Being two

Spending time today with my two year old nephew Thomas, I realize that the two year olds are not unformed versions of us – they are something completely different. They have an entirely different way of seeing the world, and their eyes focus on different things. What delights and enthralls them is often meaningless to us.

They focus on particular details – where the line is on the pavement, how many cookies everyone has, how many times to run around the pole – that are from another world, one we can see but not really understand.

I think it’s not so much the difference in the way their minds work – although the non-linear spontaneously generative thinking of a two year old seems completely different from the relatively linear narrative within an adult mind. It’s the fact that entirely different things motivate them. The aspects of reality that most delight a small child – the sounds, colors, endless repetitions of games – are largely inaccessible to our adult minds.
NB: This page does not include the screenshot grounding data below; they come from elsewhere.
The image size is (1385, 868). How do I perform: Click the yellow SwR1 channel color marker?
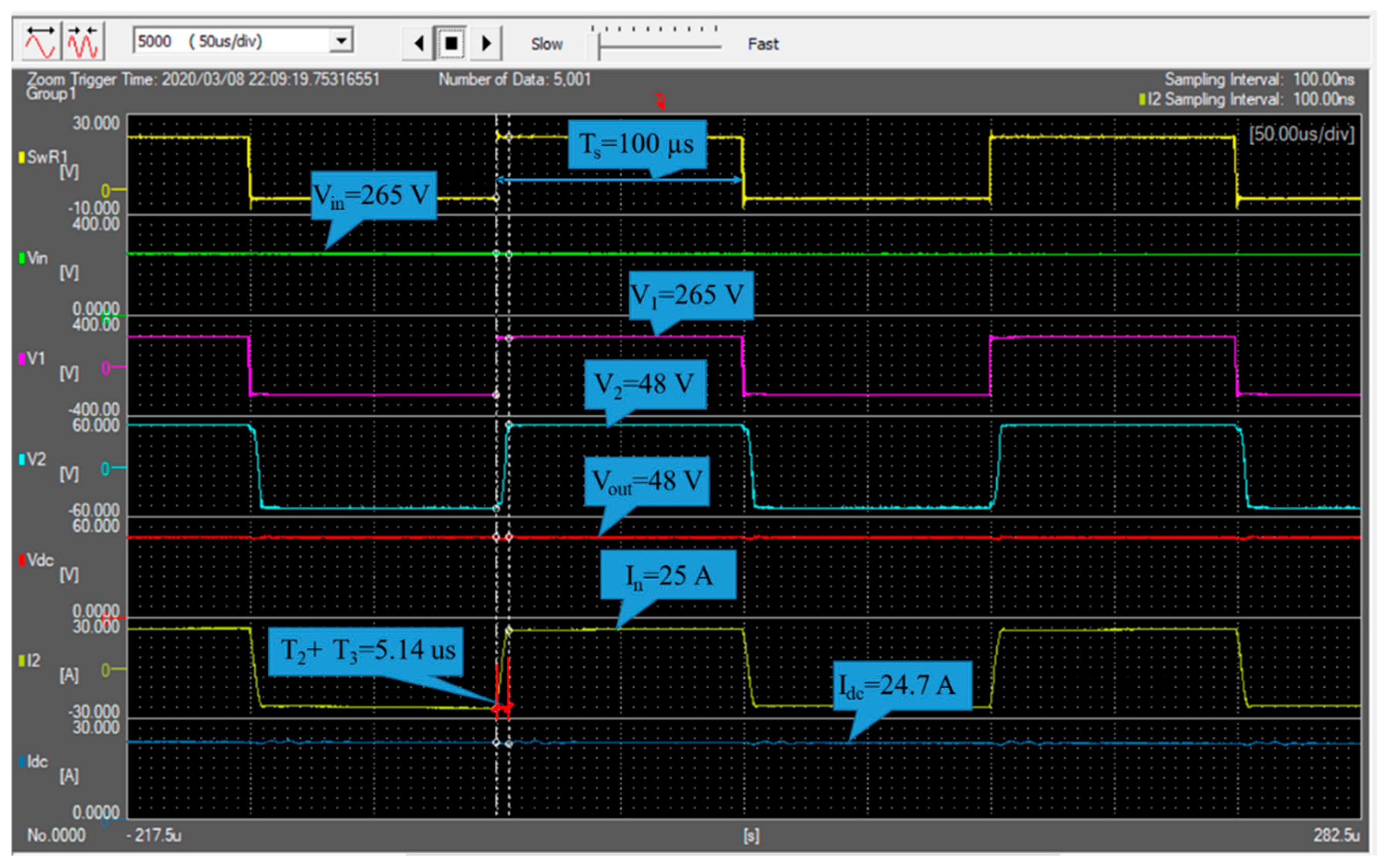point(22,157)
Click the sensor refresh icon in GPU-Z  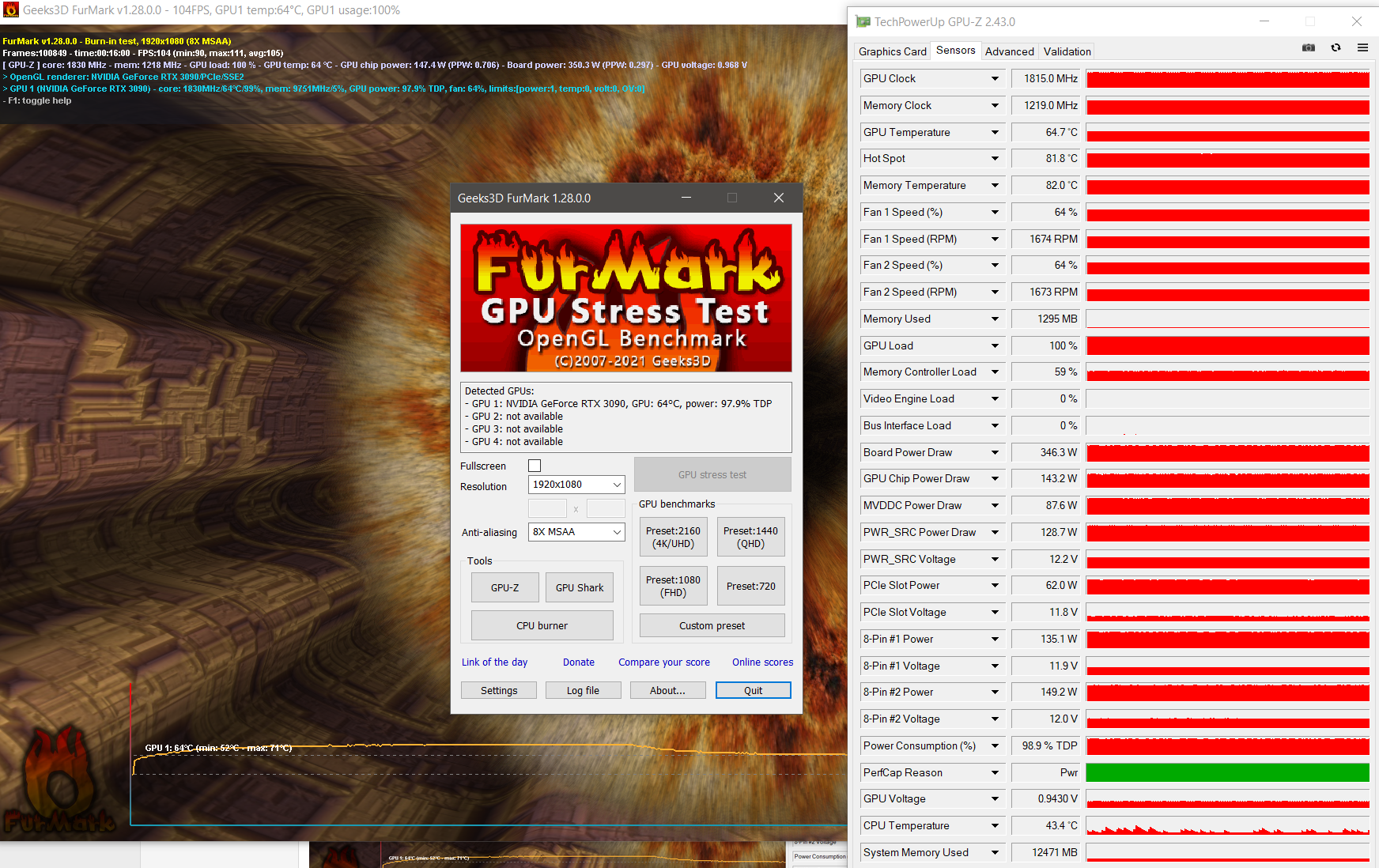1336,47
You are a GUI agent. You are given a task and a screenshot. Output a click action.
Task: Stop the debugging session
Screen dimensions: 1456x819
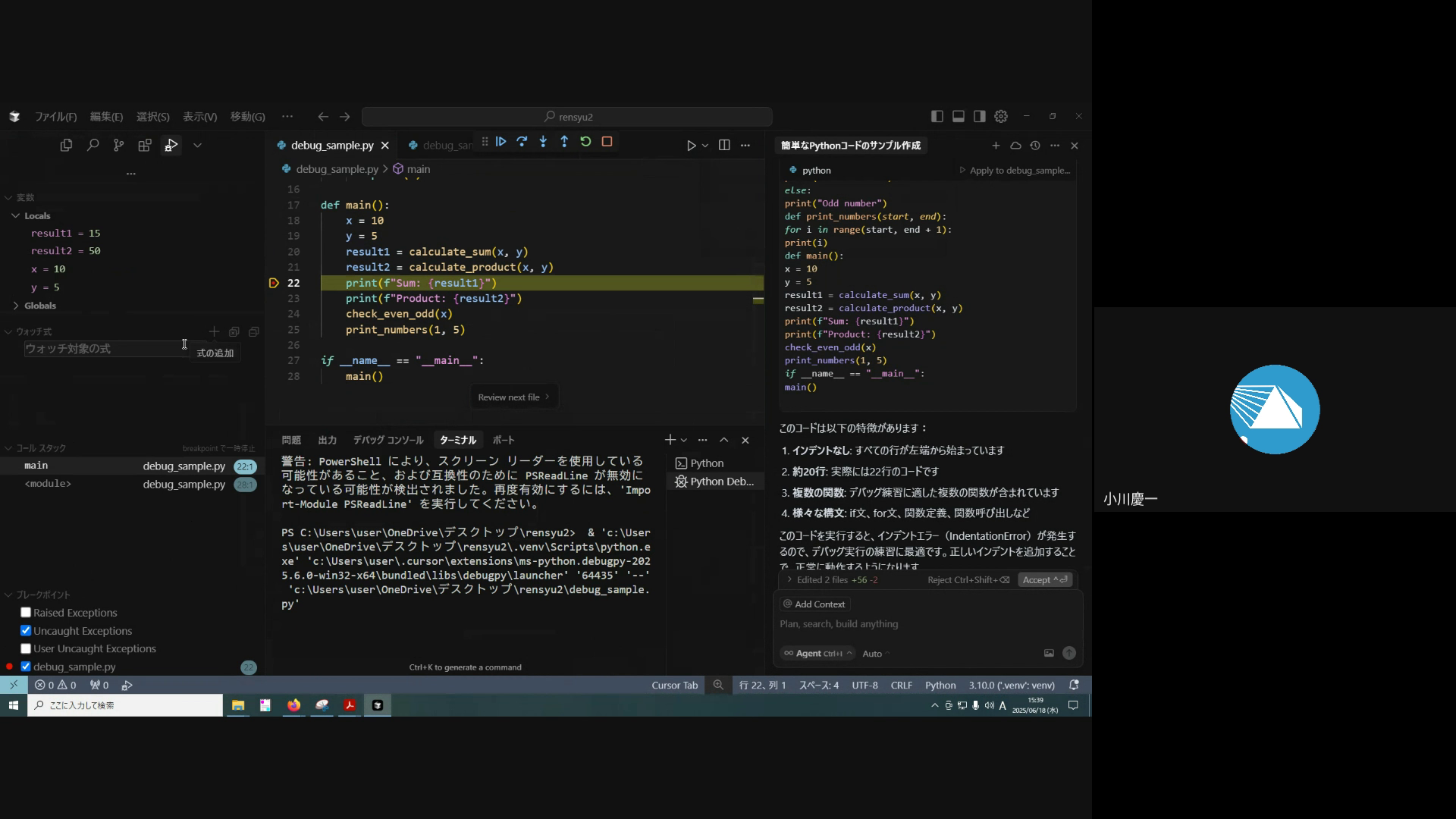(607, 142)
Thomas can switch his attention on a dime from one thing to another without another thought. On the other hand, he can watch a guitarist play for an hour or more, gazing in rapt attention at the fingers of the musician while listening to the magical sounds that emerge, without ever losing focus for a moment. I understand this, but I cannot do it. It’s another world, one only vaguely accessible to our adult minds. We can peer in through the glass, and perhaps even make sense of many of the things we see there, but we cannot step through, into this other world.

2 thoughts on “Being two”

  1. “where the line is on the pavement, how many cookies everyone has, how many times to run around the pole .. endless repetitions of games” – love the illustrations!